3. Engagement Ratio (Comments per Post)

Show code
daily_f <- daily_f |>
  mutate(comments_per_post = round(total_comments / pmax(post_count, 1), 1))

p3 <- ggplot(daily_f, aes(x = date, y = comments_per_post, color = symbol)) +
  geom_line(linewidth = 1) +
  geom_point(size = 2.5) +
  scale_color_manual(values = colors) +
  scale_x_date(date_labels = "%m/%d", date_breaks = "2 days") +
  labs(
    title = "Engagement Ratio: Comments per Post",
    subtitle = "Higher ratio = more concentrated discussion per thread",
    x = NULL,
    y = "Comments / Post",
    color = "Ticker"
  ) +
  theme_minimal(base_size = 13) +
  theme(
    legend.position = "top",
    plot.title = element_text(face = "bold"),
    panel.grid.minor = element_blank()
  )

p3

4. Subreddit Breakdown

Show code
by_sub_f <- by_sub |>
  filter(subreddit %in% invest_subs) |>
  mutate(subreddit = fct_reorder(subreddit, total_comments, .fun = sum))

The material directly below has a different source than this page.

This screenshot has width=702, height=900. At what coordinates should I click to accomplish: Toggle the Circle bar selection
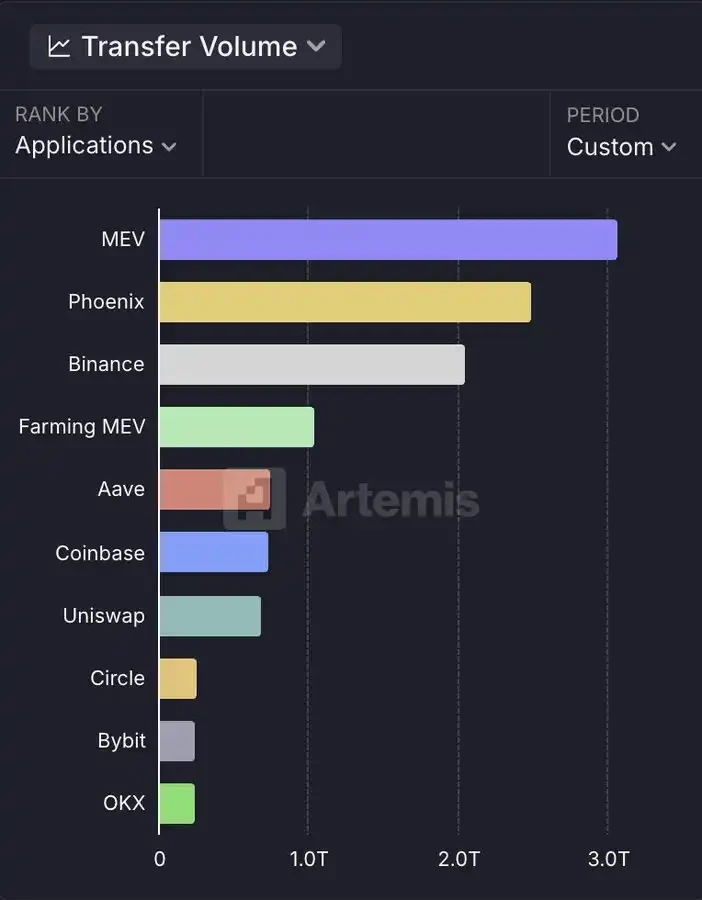click(177, 677)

p4 <- ggplot(by_sub_f, aes(x = total_comments, y = subreddit, fill = symbol)) +
  geom_col(position = position_dodge(width = 0.7), width = 0.6) +
  scale_fill_manual(values = colors) +
  scale_x_continuous(labels = comma) +
  labs(
    title = "Comment Volume by Subreddit (14 days)",
    x = "Total Comments",
    y = NULL,
    fill = "Ticker"
  ) +
  theme_minimal(base_size = 13) +
  theme(
    legend.position = "top",
    plot.title = element_text(face = "bold"),
    panel.grid.minor = element_blank()
  )

p4

5. Combined Panel

Show code
(p1 / p3) +
  plot_annotation(
    title = "Reddit Discussion Activity: SOFI vs IONQ",
    subtitle = "Feb 2026 | Investment subreddits only",
    theme = theme(
      plot.title = element_text(size = 16, face = "bold"),
      plot.subtitle = element_text(size = 12, color = "gray50")
    )
  )

Key Findings

  1. SOFI dominates Reddit discussion volume – both in total comments and daily post count, reflecting its broader retail investor base and active dedicated communities (r/SOFIstock, r/sofi).
  2. IONQ has lower volume but engagement spikes align with news catalysts and earnings events.
  3. Engagement ratio (comments per post) reveals “heat” – when a few posts attract many comments, it signals concentrated attention that may precede price moves.
  4. Subreddit distribution shows ticker-specific subs dominate volume, while r/wallstreetbets contributes fewer but higher-engagement threads.

This post is part of the TidyTuesday weekly data visualization project.

CautionDisclaimer

This analysis is for educational and practice purposes only. Reddit comment counts and discussion metrics are based on publicly available data and may not represent complete or current information. This does not constitute investment advice.